An interagency working group, established by one of the president’s numerous executive orders, wants a price tag for “the monetized impact to society” of climate change. Noting the assertion that an “assessment of the positive and negative impacts that an action can be expected to have on society is a core tenet of the policy-making process,” here’s a suggestion: make sure regulations designed to combat climate change – or any regulation, for that matter – have their impact assessed before they’re unleashed on our communities.
That’s why, at that 2019 hearing, I testified about a recommendation from the Project 21 black leadership network to create a “minority impact assessment” for proposed regulations. If this new Biden initiative is true to its claims, this check on regulation must be an integral part of assessing the social costs of climate change policy:
A minority impact assessment would create a list of all the positive and negative impacts a proposed regulation would have on factors including employment, wages, consumer prices and homeownership. This regulatory impact would then be analyzed for its effect on minorities in contrast to the general population.
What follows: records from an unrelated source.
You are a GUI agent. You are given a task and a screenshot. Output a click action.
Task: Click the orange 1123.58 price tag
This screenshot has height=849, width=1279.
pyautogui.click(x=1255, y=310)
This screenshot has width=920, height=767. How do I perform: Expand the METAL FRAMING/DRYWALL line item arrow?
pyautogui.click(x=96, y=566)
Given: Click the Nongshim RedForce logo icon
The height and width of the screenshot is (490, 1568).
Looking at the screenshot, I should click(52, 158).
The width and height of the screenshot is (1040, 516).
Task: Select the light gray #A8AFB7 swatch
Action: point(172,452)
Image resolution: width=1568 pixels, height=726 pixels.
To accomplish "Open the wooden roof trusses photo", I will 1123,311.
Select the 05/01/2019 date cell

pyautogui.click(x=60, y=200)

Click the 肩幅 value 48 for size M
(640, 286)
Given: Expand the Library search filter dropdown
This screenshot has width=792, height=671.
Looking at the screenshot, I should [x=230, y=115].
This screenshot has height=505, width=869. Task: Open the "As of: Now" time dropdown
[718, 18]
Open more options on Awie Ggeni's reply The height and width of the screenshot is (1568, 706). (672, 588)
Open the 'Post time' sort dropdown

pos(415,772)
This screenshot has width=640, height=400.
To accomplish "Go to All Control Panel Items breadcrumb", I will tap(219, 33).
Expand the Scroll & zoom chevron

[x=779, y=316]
This deals with the here and now.
During the Obama Administration, a similar executive order produced a similar group that created a similar report that looked hundreds of years into the future for social impacts of carbon helping guide regulations created between 2010 and 2016. A minority impact assessment ensures that new regulations are checked first to find how they would affect Black and Brown communities trying to make their way up the socioeconomic ladder and are most likely to bear the costs and burdens of new federal rules.
This assesses the social costs of climate policy in 2021 rather than 2300. This is a more realistic policy considering the long-term approach is based on models and cannot legitimately factor in what new technologies may be available next year, ten years from now or 100 years from now constituting a complete game-changer in the energy and manufacturing sectors.
A minority impact assessment looks at how regulations affect real people living in real communities right now.
This is a popular idea with those most affected by regulation. An April 2021 poll conducted by tippinsights for Reaching America – a group of which I am president – found that 72 percent of those polled support an assessment of the economic impact of regulations before they are enacted. Broken down, 75 percent of professed liberals living in low-income communities supported it.
People enjoy a clean environment. Americans have done their part to be more responsible. Unlike famine and encroaching glaciers, I watched people voluntarily strive for better communities over my lifetime. But I’ve also seen many struggle with issues like lack of jobs, energy poverty and lost opportunities.
Keeping regulations from taking away opportunity and squashing prosperity – particularly in at-risk minority areas – should be a priority for the White House when looking at the social costs of its environmental policies.
Derrick Hollie is a member of the Project 21 black leadership network.